Northern Rockies

North Fork of the Flathead River

Transboundary conservation at its best

In the 1940s, the U.S. Army Corps of Engineers sought permission to build Glacier View Dam on the North Fork of the Flathead River that serves as the western boundary of Montana’s Glacier National Park. The dam would have inundated some 25 miles of river and submerged nearly 20,000 acres of the park.

Thankfully, conservationists prevailed, and in 1976 the North Fork was designated a National Wild and Scenic River alongside its kindred South Fork and Middle Fork.

The North Fork Flathead is undeniably a magical place. The gliding stream of emerald water flowing past a seemingly endless procession of rugged, snowcapped peaks offers superb recreation, show-stopping scenery, terrific fishing for native cutthroat trout, historic sites, and a dense riverside forest sheltering grizzlies, wolves, and moose.

From its origin in the Canadian Rockies until it empties into Flathead Lake 150 miles downstream, its water quality is among the best of any river in the Lower 48, clear enough to see native westslope cutthroat trout and bull trout suspended at the bottom of its deep pools. The North Fork is a recreational paradise for coldwater anglers and paddlers alike. Its class I-II whitewater typically remains boatable into the summer.

The only settlement along its banks is tiny Polebridge, home to the Polebridge Merc and the Northern Lights Saloon, a classic American watering hole. The secluded setting leaves the stars in the night sky “as bright as fresh struck flames,” as late Montana author A. B. Guthrie once described them.

Did You know?

Flathead Lake has the largest surface area of any freshwater lake in America west of the Mississippi River. Lake Tahoe, however is larger by volume.

All told, the Flathead’s three forks comprise 219 miles of Wild and Scenic River. The upper Missouri River (149 miles) is Montana’s only other Wild and Scenic River.

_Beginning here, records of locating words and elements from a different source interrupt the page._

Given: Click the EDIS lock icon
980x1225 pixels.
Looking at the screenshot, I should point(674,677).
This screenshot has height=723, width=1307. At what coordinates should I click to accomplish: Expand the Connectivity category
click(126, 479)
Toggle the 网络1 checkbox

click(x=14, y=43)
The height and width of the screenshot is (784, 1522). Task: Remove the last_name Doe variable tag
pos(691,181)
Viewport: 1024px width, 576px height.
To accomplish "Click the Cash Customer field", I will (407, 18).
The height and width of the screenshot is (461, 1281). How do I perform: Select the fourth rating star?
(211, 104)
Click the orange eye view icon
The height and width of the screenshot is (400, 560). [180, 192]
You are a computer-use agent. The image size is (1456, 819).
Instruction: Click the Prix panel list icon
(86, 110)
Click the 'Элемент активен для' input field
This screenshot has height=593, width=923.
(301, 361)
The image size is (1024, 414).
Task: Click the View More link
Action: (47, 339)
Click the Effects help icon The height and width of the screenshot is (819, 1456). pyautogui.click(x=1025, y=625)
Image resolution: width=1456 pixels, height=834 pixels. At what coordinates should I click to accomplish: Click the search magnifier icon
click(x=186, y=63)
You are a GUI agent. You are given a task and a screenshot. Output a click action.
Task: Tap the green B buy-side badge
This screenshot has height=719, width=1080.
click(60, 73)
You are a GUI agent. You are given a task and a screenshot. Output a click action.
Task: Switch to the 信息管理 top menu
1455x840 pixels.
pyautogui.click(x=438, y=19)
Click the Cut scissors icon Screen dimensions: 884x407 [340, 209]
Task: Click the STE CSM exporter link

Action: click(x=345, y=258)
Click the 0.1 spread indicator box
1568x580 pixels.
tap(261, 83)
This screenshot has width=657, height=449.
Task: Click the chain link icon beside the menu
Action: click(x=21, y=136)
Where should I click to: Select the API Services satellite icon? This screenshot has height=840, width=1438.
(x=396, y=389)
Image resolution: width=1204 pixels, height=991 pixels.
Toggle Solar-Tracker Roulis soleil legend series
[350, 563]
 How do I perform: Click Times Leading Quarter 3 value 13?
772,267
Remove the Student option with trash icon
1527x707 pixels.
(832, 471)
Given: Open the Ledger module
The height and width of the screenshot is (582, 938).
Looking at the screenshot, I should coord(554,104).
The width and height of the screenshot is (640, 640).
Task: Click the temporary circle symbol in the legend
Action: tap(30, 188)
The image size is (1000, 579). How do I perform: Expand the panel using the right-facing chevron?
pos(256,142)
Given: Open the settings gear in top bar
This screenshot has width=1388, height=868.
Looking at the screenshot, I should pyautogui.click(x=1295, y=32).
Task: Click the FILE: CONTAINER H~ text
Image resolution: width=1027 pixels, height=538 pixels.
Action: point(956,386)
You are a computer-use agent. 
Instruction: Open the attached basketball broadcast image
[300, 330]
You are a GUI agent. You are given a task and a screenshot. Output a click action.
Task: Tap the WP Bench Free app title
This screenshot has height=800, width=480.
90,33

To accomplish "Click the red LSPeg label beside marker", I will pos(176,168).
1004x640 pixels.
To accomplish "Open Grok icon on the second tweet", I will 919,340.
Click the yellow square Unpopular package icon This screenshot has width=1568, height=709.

The lower Middle Fork and entire North Fork mark the southern and western boundaries, respectively, to Glacier National Park.

What states does the river cross?

Montana

The Backstory

The North Fork enjoyed another triumph in 2014 with the signing of North Fork Watershed Protection Act, landmark legislation that removed the watershed on both sides of the international border from any new mineral leasing. The legislation was drafted in response to more than four decades of attempts to establish open pit coal mining, gold mining, and oil and gas drilling within the watershed in both Canada and the U.S.

The threats posed by mineral development led American Rivers to list the North Fork as one of America’s Most Endangered Rivers® in 2006 and 2009. In 2010, the threat was assuaged when Canadian officials announced during the Vancouver Olympics they would permanently withdraw their country’s portion of the watershed from all such activity if the United States promised to do the same. Four years later, President Obama signed the legislation to formally withdraw 430,000 acres of public land in the U.S. portion of the watershed from all new mineral leasing.

The Future

Today, the greatest threats to the North Fork are unsustainable timber harvesting in its Canadian headwaters and invasive lake trout that are moving upstream from Flathead Lake. Ongoing commercial logging at the headwaters increases sedimentation issues that can impair reproduction and survival of threatened bull trout and native cutthroats. The web of new logging roads results in fragmentation of habitat that can have dire impacts on grizzlies, moose, elk, and other mammals.

Lake trout introduced to Flathead Lake create a bigger headache, as they migrate upstream and into lakes on the west side of Glacier National Park where they prey on native fish species. Short of poisoning the water, removal of lake trout has proven to be a challenge elsewhere. Still, the North Fork Flathead remains one of the last best strongholds for bull trout anywhere in the Lower 48.

Battles still loom for the North Fork Flathead. And history offers every reason to believe success does too.